# Problem transferring mp4 to Tivo via Tivo Desktop plus



## EUner (Jul 5, 2008)

I have a Tivo s3 and a Vista machine running Tivo desktop 2.7.
I have been able to transfer .m4v files successfully to the Tivo using Tivo Desktop plus, but have not been able to transfer .mp4 files. According to the documentation both are supported.
I recently added a directory for auto transfer, all the .m4v files were transferred, but the .mp4 file was not.
I tried to auto-transfer the mp4 file several more times to no avail. I re-booted both the Tivo and the computer several times during these attempts (over 3 days).
I then added the .mp4 file to Desktop, but not for autotransfer. The file shows up on the Tivo and I can select it and choose transfer. The blue light comes on for about 20-30 seconds and then I get the message that it has been added to the to-do list and will transfer when the other transfers are completed. However there are no other transfers pending and it is not in the to-do list. I also rebooted both the Tivo and the computer several times during various transfer attempts.
The file I'm trying to transfer is 6.8 GB and it plays just fine in iTunes. Both the computer and the Tivo are hard wired to the network (1 Gbps hub). I have tried with the Windows firewall off, but got the same results. Since I am able to transfer .m4v files, it does not appear to be a connection or configuration problem.

Any suggestions or advice is greatly appreciated.


----------



## johnny99 (Nov 10, 2008)

Tivo Desktop is buggy. Sometimes it works and sometimes it doesn't. It does seem to work better when there is no other load on your network, your PC, and your Tivo.


----------



## EUner (Jul 5, 2008)

Yeah, it's been buggy on many things. Although, call me crazy, but I expect software I have to pay for to work reliably.
I'll keep trying.

If anyone else has suggestions, please keep them coming.


----------



## Yoav (Jan 13, 2007)

EUner said:


> Any suggestions or advice is greatly appreciated.


best advice: Look up pyTivo or streambaby.

secondary advice: rename your file to .m4v? There is no difference between the two filenames (m4v is just another way to say 'this is an mp4 video').. it's the contents that matter.. Did you source your mp4 files differently from the m4v files? Tivos do not support ALL mp4 files, so your m4v files might just be invalid mp4 encodings for the tivo. (nice thing is that pyTivo or streambaby will correctly convert those files to mpeg-2 on the fly without you having to do anything).



> Yeah, it's been buggy on many things. Although, call me crazy, but I expect software I have to pay for to work reliably.

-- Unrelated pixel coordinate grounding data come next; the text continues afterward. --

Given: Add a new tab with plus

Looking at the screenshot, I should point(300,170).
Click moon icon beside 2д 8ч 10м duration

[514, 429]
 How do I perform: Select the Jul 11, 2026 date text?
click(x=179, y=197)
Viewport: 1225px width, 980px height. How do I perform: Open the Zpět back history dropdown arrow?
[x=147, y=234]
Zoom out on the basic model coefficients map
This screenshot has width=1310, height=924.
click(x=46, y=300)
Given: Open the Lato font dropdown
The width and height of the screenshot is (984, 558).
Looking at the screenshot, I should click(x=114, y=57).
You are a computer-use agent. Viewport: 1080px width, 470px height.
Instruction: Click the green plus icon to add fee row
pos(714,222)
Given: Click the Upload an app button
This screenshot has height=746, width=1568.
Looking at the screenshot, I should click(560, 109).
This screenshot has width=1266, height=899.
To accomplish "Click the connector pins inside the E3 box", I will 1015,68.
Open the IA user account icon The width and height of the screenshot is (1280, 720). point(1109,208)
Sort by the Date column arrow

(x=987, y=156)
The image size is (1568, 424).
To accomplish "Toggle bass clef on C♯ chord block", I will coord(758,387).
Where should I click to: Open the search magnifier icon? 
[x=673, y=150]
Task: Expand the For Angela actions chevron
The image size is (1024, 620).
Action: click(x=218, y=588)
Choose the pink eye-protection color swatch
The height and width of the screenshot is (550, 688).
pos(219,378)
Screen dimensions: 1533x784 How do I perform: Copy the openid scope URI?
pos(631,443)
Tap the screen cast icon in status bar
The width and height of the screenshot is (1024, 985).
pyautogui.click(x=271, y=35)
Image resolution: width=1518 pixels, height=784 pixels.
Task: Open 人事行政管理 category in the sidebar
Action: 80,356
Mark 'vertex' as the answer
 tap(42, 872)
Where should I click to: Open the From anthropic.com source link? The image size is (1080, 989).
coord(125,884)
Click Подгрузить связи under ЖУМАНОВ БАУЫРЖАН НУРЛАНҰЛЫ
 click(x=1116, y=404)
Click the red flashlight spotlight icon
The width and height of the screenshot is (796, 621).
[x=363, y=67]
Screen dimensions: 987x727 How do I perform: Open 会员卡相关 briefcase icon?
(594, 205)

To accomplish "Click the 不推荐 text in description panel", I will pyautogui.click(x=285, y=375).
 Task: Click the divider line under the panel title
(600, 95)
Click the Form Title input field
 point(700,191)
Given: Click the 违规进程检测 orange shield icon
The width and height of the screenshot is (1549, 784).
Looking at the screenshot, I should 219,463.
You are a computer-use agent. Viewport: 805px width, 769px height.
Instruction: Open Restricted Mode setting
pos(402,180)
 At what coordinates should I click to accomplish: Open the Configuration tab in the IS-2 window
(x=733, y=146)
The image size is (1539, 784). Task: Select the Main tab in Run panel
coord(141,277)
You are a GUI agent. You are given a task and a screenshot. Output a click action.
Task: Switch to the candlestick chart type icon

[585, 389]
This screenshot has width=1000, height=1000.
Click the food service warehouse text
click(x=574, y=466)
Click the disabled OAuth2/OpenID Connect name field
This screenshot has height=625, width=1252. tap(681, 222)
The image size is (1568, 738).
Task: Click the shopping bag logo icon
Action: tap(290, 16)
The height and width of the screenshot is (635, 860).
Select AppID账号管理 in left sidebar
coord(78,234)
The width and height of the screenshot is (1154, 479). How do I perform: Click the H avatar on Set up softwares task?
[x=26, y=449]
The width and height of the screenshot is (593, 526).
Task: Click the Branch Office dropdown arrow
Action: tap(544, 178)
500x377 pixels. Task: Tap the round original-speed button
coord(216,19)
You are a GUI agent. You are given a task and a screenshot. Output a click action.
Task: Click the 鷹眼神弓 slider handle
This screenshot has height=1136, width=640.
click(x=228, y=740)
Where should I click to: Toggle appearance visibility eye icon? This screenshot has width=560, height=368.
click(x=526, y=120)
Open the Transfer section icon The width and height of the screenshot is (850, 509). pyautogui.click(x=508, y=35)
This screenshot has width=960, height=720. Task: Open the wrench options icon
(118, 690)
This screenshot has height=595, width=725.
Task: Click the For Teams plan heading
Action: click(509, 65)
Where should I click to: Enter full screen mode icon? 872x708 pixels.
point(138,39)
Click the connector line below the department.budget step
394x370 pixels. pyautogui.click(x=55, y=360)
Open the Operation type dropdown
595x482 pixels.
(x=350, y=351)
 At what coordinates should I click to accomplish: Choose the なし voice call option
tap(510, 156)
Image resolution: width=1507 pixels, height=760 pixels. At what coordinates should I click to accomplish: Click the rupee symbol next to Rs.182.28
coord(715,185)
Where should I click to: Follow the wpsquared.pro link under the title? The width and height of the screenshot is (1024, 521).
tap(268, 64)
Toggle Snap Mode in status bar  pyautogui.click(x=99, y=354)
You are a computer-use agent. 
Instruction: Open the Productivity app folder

After how many years of running Microsoft Windows did you reach that expectation?


----------



## larry99 (Jan 31, 2009)

Auto mode is much faster than Manual mode for transferring mp4 fom the PC to TIVO but there are bugs in both modes as covered in many other threads. One thing that sometimes works (in auto mode) is moving the video to a different subdirectory of MyTIVO.


----------



## EUner (Jul 5, 2008)

Thanks for the advice, I give pyTivo a try, although it looks like it is only mpeg2 and I'd prefer to keep it in mpeg4.

Nice shot on Windows. I do run a couple of Macs too. I've found similar stability on both platforms - I'm well aware that this is not typical - I do keep clean systems and it does take a little more maintenance on Windows. Although, If I build a windows machine myself, I can have two for the price of a mac.

I tried encoding one of my bluray discs using Ripbot264 (Windows only) to generate a .mp4 file for viewing via Tivo. This is the file I'm trying to get to the Tivo.
I'll try some of these suggestions.


----------



## Yoav (Jan 13, 2007)

EUner said:


> Thanks for the advice, I give pyTivo a try, although it looks like it is only mpeg2 and I'd prefer to keep it in mpeg4.


pyTivo will work with most formats (definitely mpeg2 or mpeg4, and also wmv, avi, mkv, etc). It will transcode most of them. pytivo can push mpeg-4's without transcoding them to mpeg-2 IF they are valid for your tivo. Similarly, streambaby will play mpeg-4's without transcoding. Either way, you can keep it in mpeg-4 on your computer forever. Just if you happen to have an mpeg-4 that's too complex for the tivo, they will quietly stream an mpeg-2 that works. Odds are you won't even notice the difference.



> Nice shot on Windows. I do run a couple of Macs too. I've found similar stability on both platforms - I'm well aware that this is not typical - I do keep clean systems and it does take a little more maintenance on Windows. Although, If I build a windows machine myself, I can have two for the price of a mac.


 lol actually I was taking a shot at 'paid software'. Just picked windows since it's the one most people have experience with. Apple has shipped plenty of bugs too. The days of bug-free software are gone.



> I tried encoding one of my bluray discs using Ripbot264 (Windows only) to generate a .mp4 file for viewing via Tivo. This is the file I'm trying to get to the Tivo.


I haven't played with ripbot, but I would guess that it may be generating mp4 files that tivo doesn't like. For example, we *know* that the tivo doesn't like aac audio, and it doesn't like h.264 level 5.1, etc. There are probably tons of other h.264 settings it doesn't like. Welcome to the world of 'mp4 isn't just one format'.


----------